In recent years it seems to be the focus of space agencies to return to the moon. Bush announced that we were going to return to the moon in 2020; Japan plans to land a man on the moon in 2020 and have a permanent base in 2030; China is planning a rover sample return mission in 2017; India expects to send a rover in 2013; The European Space agency plans to have a man on the moon in 2024; Germany has been trying to land an orbiter; Even Russia is planning an orbiter for 2012.

Why all the interest?

Moon SettlementsThese major countries are expanding their supremacy in more ways than just economics and proximity. Knowledge is power and power is what they want, but there are other more obvious reasons:

  1. Status – If you develop nuclear weapons, you’re in the leave me alone club. If you land on the moon, you’re in the totally awesome club.
  2. Resources – Fusion is clean energy, if you’re using the right stuff. Hydrogen fusion spits out a neutron which destroys reactors. Helium-3, on the other hand, only gives off energy. Great stuff, but we don’t really have any here on earth. The moon has tons of it.
  3. Progress – Establishing permanent residence off-earth is difficult if you don’t have any local resources to pull from. You can burn water, oxygen, building materials and other useful stuff out of the regolith on the moon.

Sounds pretty cool.

It does. I know my wife was told that we’d be living on the Moon by now and I would assume many other people have grown up with this dream. Having a permanent settlement on the moon is a good launching point for other spacefaring endeavors. That is, until you look at the drawbacks.

Say what?

Yeah, the Moon is not the ideal place to live, work or do anything else us humans like to do. Here are some of the reasons why:

  1. Power – The Moon spins 28 times slower than the Earth. In an spacefaring world of solar energy being without sun for 14 day stretches is not a good thing. Yeah, I know there are places at the Moon’s South Pole that have Sun all the time, but if you want to mine all that He-3 you need access to the rest of the planet. Also we can’t grow food without artificial lights.
  2. Environment – The surface temperature of the Moon goes from about 107°C to -153°C when day changes to night. Any equipment stuck on the surface needs to be able to handle this temperature change as well as being blasted by radiation from the Sun. Yes, you get radiation in open space, but you don’t get the huge variations in temperature.
  3. Gravity – Any time spent in gravity less than Earth’s causes your bones to lose mass permanently. The more time the more mass. The loss can be minimized by rigorous exercise, but you will never stop it completely. Not good. Also, any ships arriving or leaving the Moon need extra fuel to land or take off that they wouldn’t need visiting a space station.

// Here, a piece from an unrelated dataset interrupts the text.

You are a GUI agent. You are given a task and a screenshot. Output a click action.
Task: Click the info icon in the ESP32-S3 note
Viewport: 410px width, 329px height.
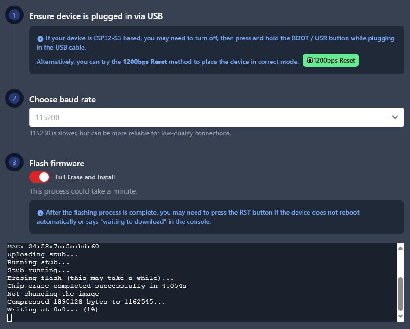(40, 38)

So we’re never living in space?

Not if we keep doing what we have been doing. The international space station is cool and amazing, but it is a terrible place to live and the Moon is no better. We need gravity and the only way of creating it is with a lot of mass. So unless you have a portable 2″ black hole we can use we don’t have real gravity.

What about Mars?

Similar problem, the gravity is only 2/5 of Earth’s and if something goes wrong there is no going home. Getting there requires months of travel.

Artificial?

Ooh, you saw where I was going with that. Popular science fiction has had it wrong for so long. The cool ships of Star Wars and Star Trek make no sense when you apply physics to them. How do those people stand up? There is one way to make artificial gravity that is neither experimental nor is it new. You saw it in 2001 Space Odyssey: The spinning space station.

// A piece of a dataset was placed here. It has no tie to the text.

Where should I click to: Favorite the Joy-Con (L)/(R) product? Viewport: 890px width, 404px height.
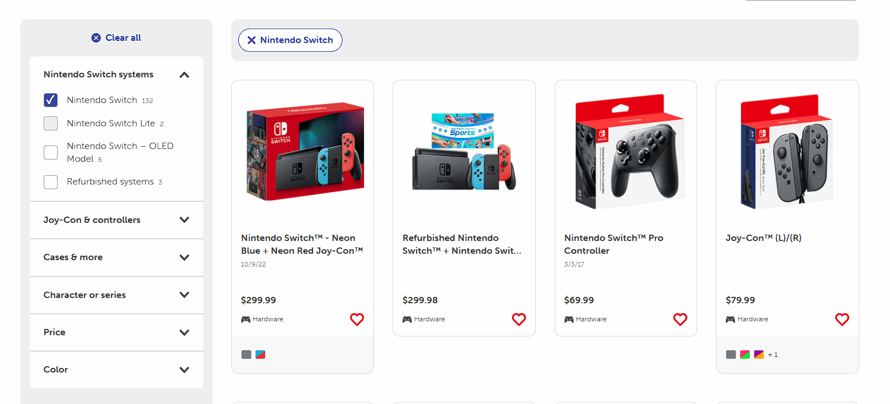[x=842, y=319]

2001 Space StationRemember the spinning centrifuge ride where it spins so fast that everyone is pushed against the sides? When the bottom dropped out no one fell. Same principle. Make a giant wagon wheel with spokes. People live in the outer ring and instead of their back being held flat against the side their feet are held down. Get that wheel spinning fast enough and you’ve got the same gravity as Earth. Slap on some solar panels and you’ve got a great place to live and work in space.

What about supplies?

We still have to launch them from Earth and space elevators are still a few years out. With a permanent settlement in space and people staying there longer there is the possibility of growing our own food and working on long term projects.

I see the future filled with spinning wheels in space. Whether they be spaceships, stations or research facilities, anytime humans will be spending a decent amount of time in space there will be a big spinning wheel to accompany them.